PROLIFERA IL PARTITO ARMATO
Non era un problema solo di Lotta continua. Il partito armato stava facendo proseliti un po’ dappertutto, ed ebbe la sua parte nello sfaldamento dei vari movimenti. Pareva non avesse più senso, infatti, chiamarsi «gruppi rivoluzionari», distinguendosi dai partiti della sinistra tradizionale, e non fare la rivoluzione. Sembrava più logica una scelta netta: o di qua, con il Pci, o di là, con le Brigate rosse. E infatti, in quello stesso 1976 in cui i gruppi si sciolsero, crebbero sia il Pci che le azioni dei terroristi di sinistra.

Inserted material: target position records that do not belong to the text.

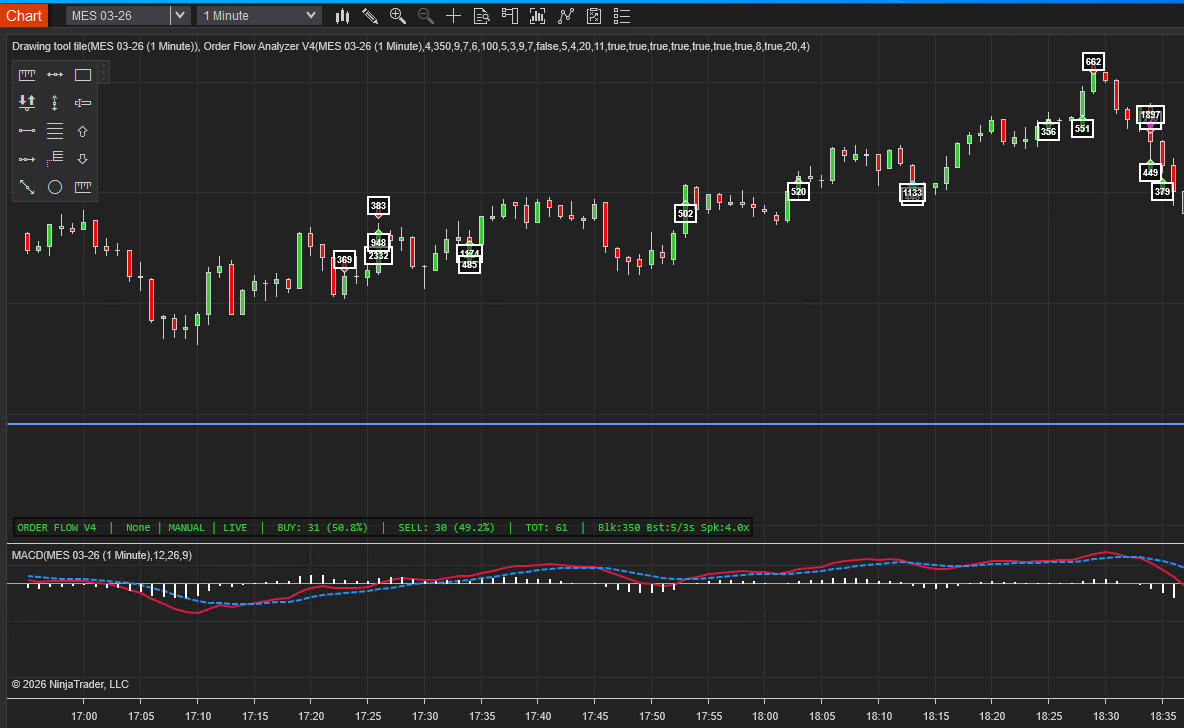Select the Chart tab
Image resolution: width=1184 pixels, height=728 pixels.
coord(24,15)
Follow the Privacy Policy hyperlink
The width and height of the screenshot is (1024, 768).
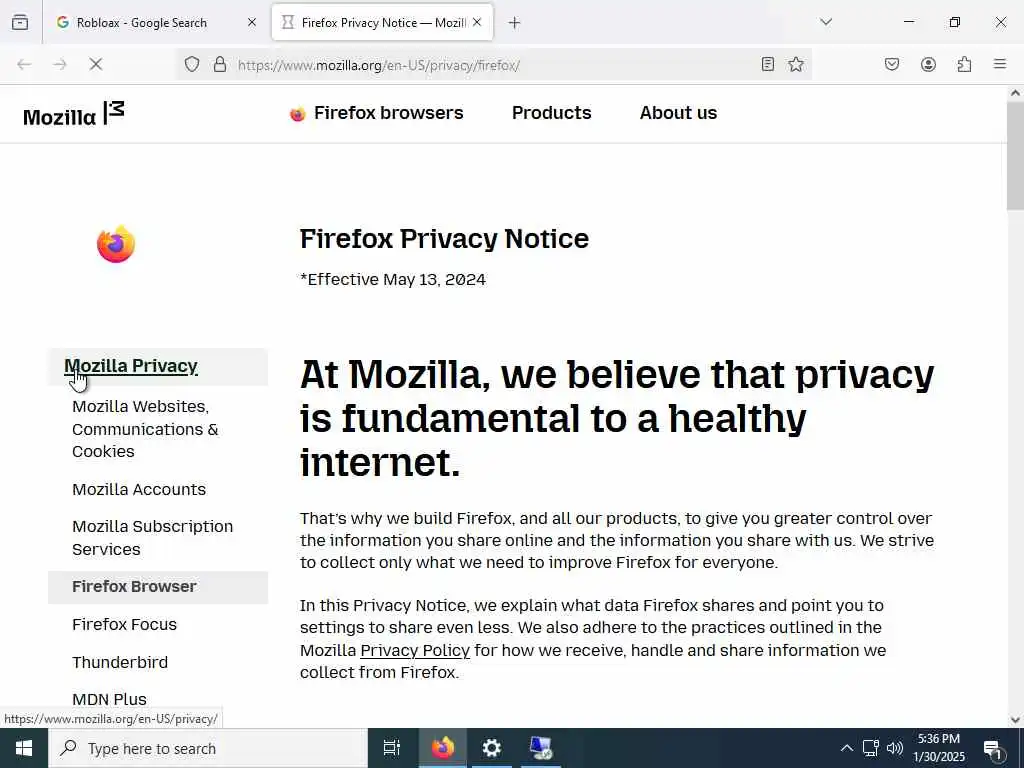tap(414, 650)
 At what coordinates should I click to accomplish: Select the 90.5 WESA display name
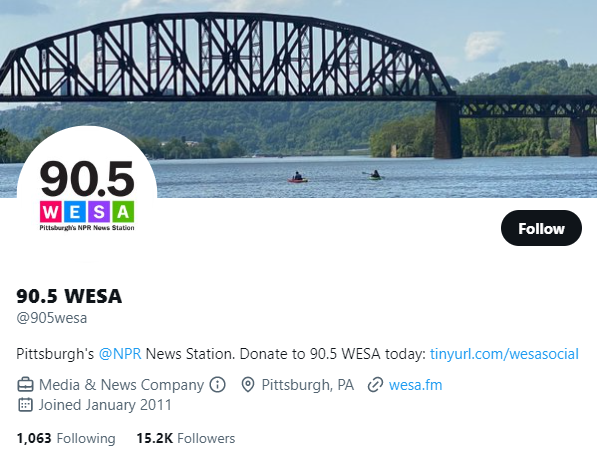(69, 296)
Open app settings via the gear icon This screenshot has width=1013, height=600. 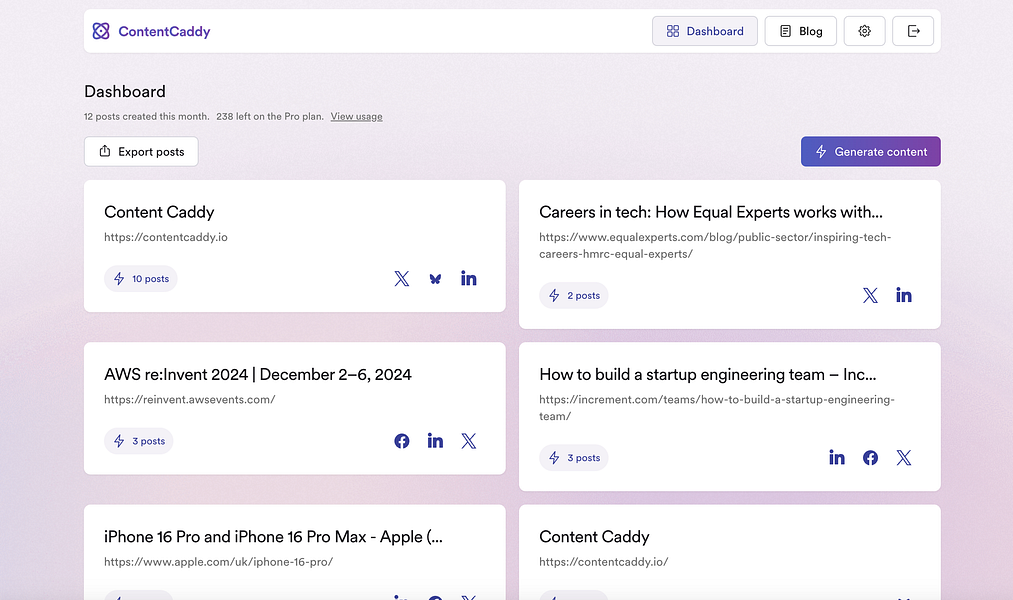click(x=864, y=31)
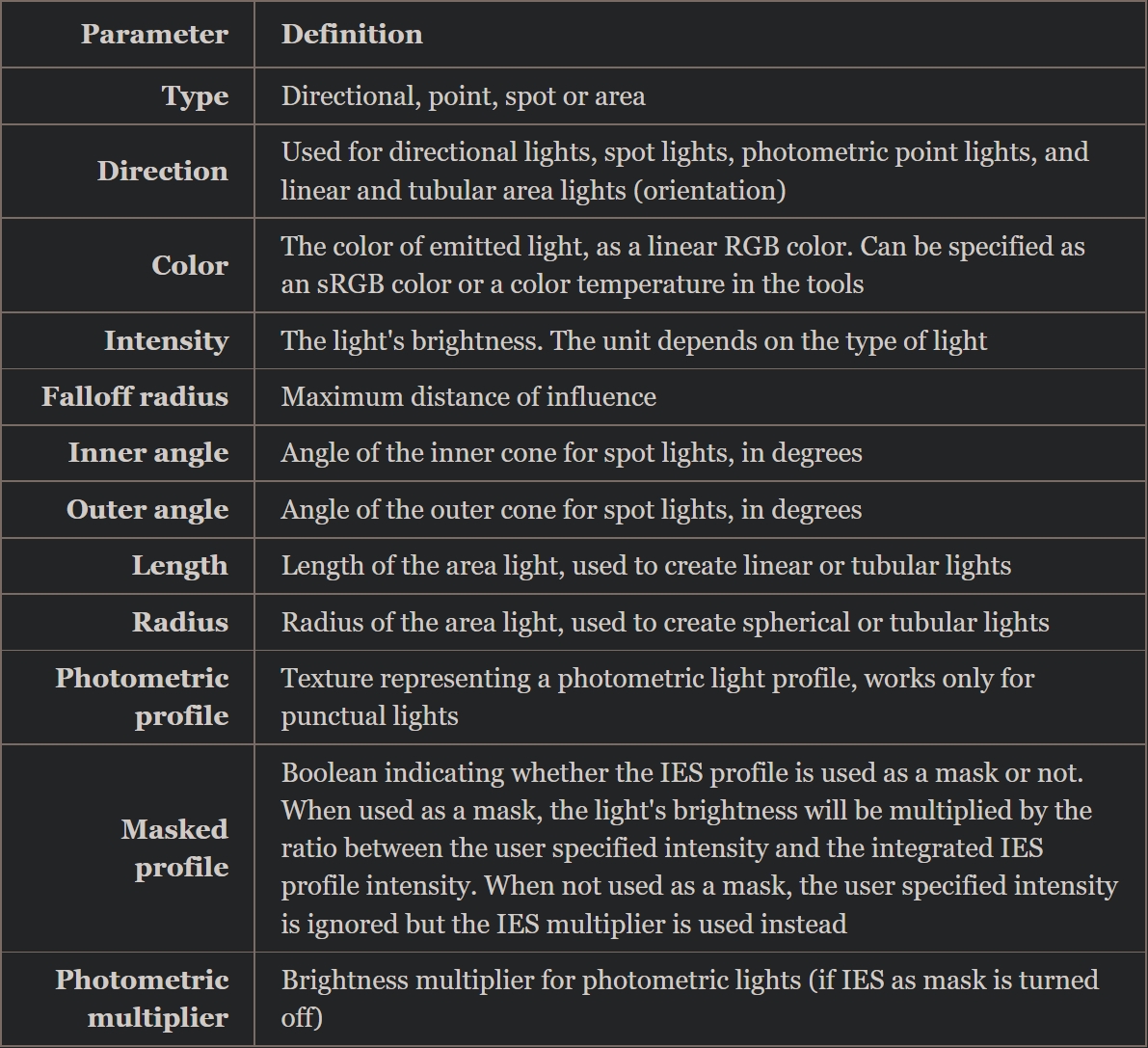Click the Color parameter label

189,265
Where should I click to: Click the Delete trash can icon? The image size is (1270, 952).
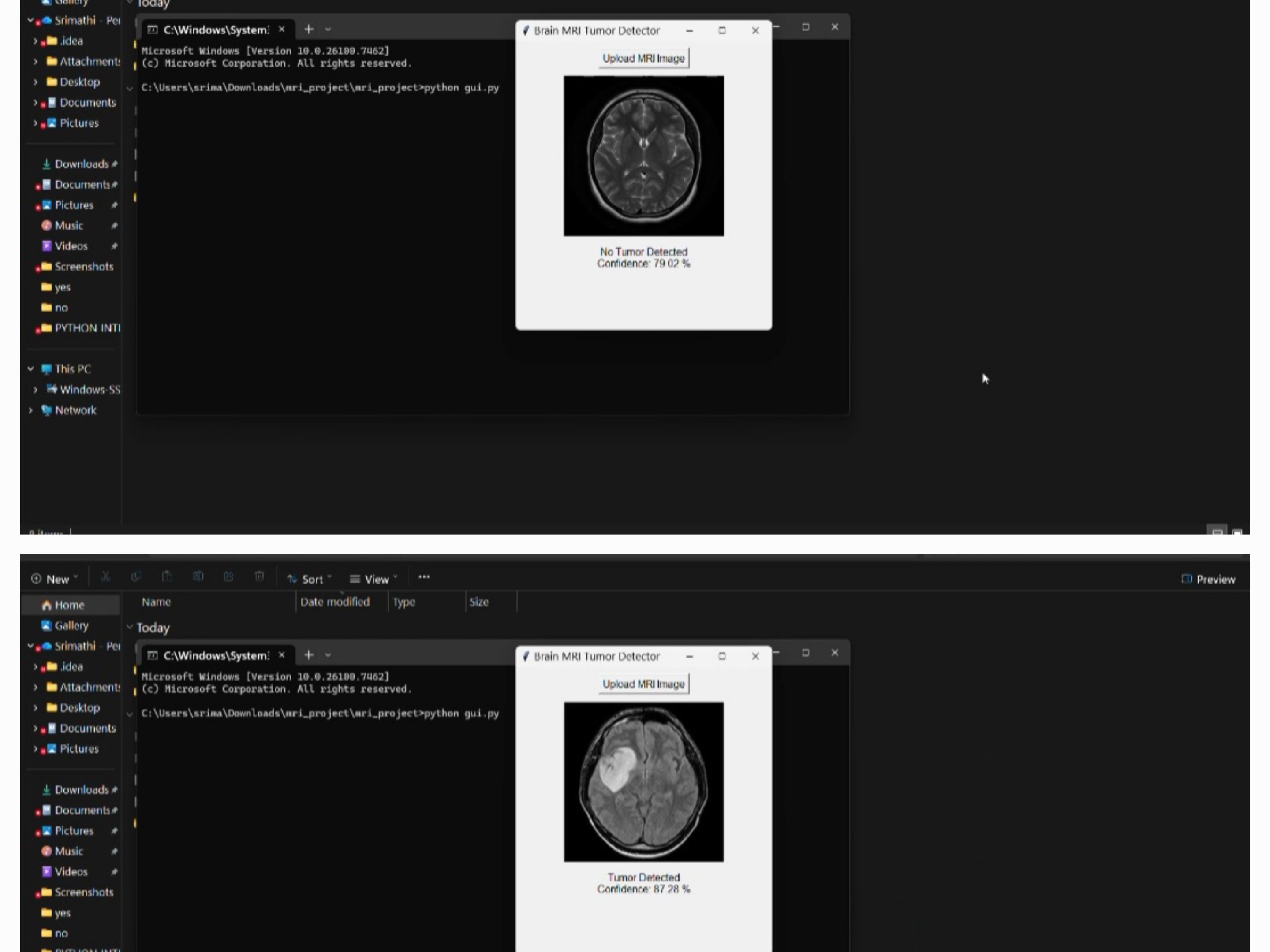[x=259, y=576]
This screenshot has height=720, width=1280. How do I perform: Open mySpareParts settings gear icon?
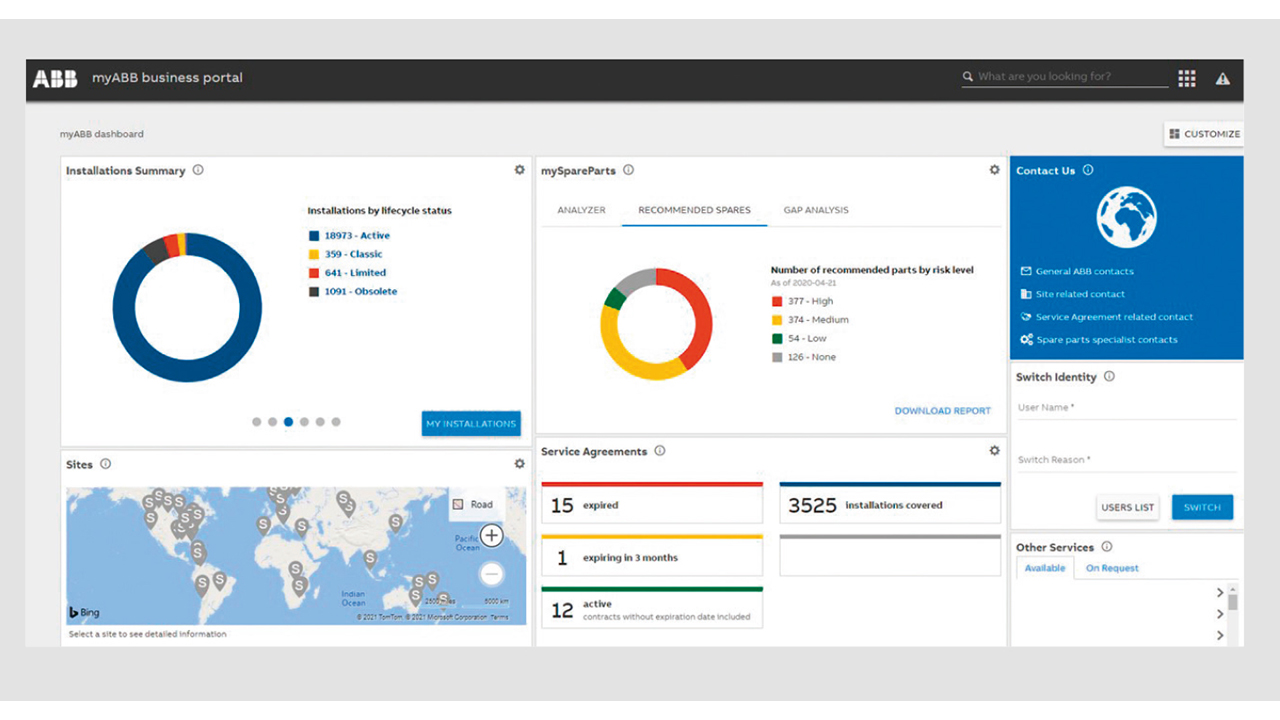click(x=994, y=170)
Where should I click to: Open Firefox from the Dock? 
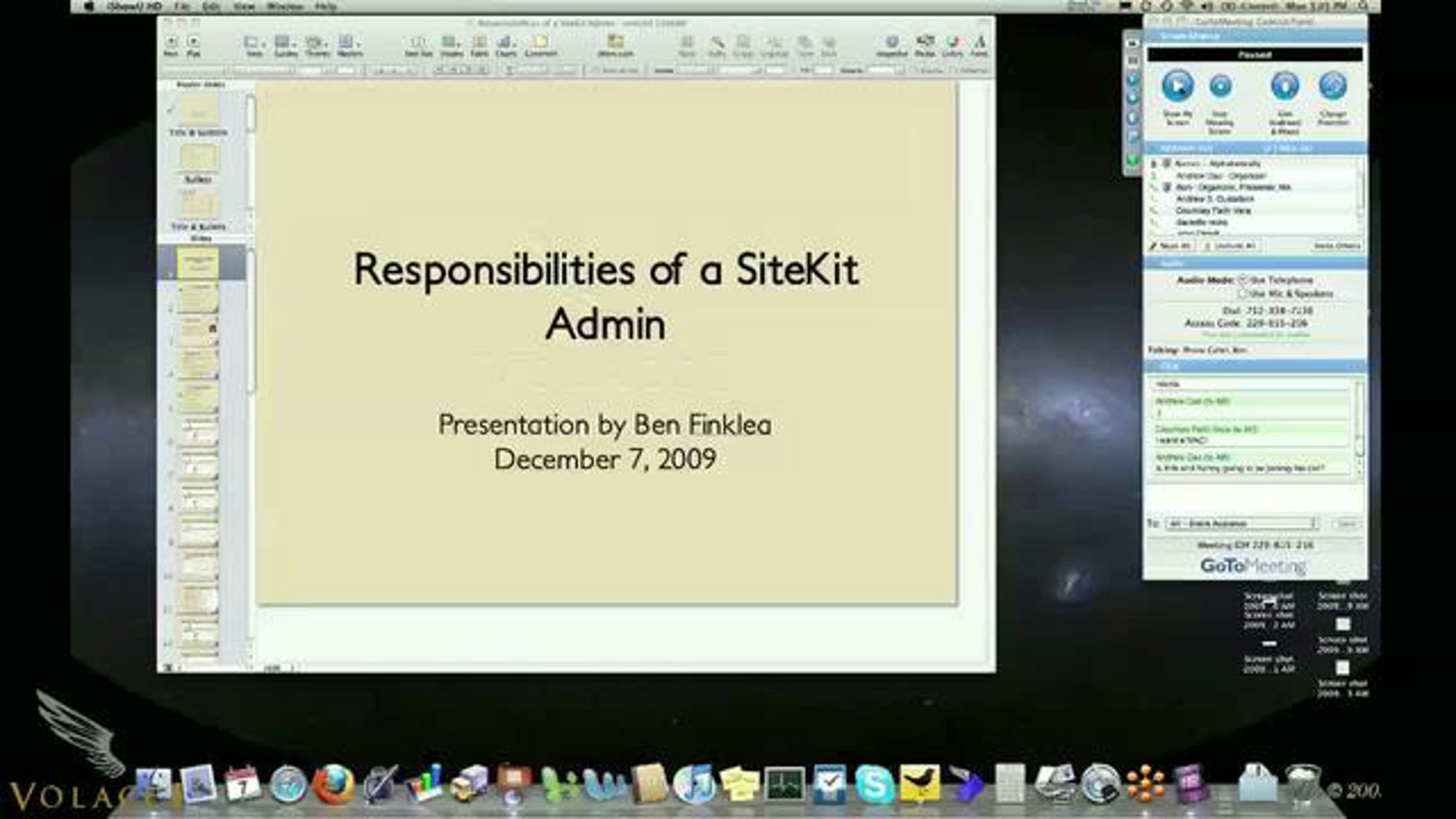[x=333, y=784]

Costoro avevano subito un duro colpo, all’inizio dell’anno, con la cattura (a Milano) di Renato Curcio e Nadia Mantovani. Ma avevano in quegli stessi mesi ingrossato le file, proprio attingendo nel grande mare dei «delusi» dai gruppi tipo Lotta continua. Fra le azioni più importanti compiute nel ’76, una serie di attentati alle fabbriche (il più grave fu forse l’incendio alla Fiat Mirafiori, 3 aprile, un miliardo di danni di allora), che indussero gli operai di molte aziende a trascorrere la Pasqua negli stabilimenti per organizzare dei «presidi volontari». E poi l’uccisione, ad opera di militanti dell’Autonomia che stavano per costituire Prima linea, del consigliere provinciale del Msi milanese Enrico Pedenovi (29 aprile); l’omicidio del procuratore generale di Genova Francesco Coco e dei due carabinieri della scorta, compiuto dalle Brigate rosse a Genova l’8 giugno; l’omicidio, il 1° settembre a Biella, del vicequestore Francesco Cusano, anche lui vittima delle Br; l’agguato dei Nap al capo del nucleo antiterrorismo del Lazio Alfonso Noce (a Roma, il 14 dicembre) che finì in una sparatoria in cui rimasero uccisi l’agente Prisco Palumbo e il terrorista Martino Zichitella; l’altra tragica sparatoria, il giorno dopo a Sesto San Giovanni, in cui il brigatista Walter Alasia uccise il vicequestore Vittorio Padovani e il maresciallo Sergio Bazzega, prima di rimanere a sua volta fulminato dai poliziotti. Il partito armato ‑e in particolare le Br, decisamente passate sotto la guida di Mario Moretti- stava preparando il «salto di qualità» che lo avrebbe più volte portato, negli anni successivi, a mettere in ginocchio lo Stato.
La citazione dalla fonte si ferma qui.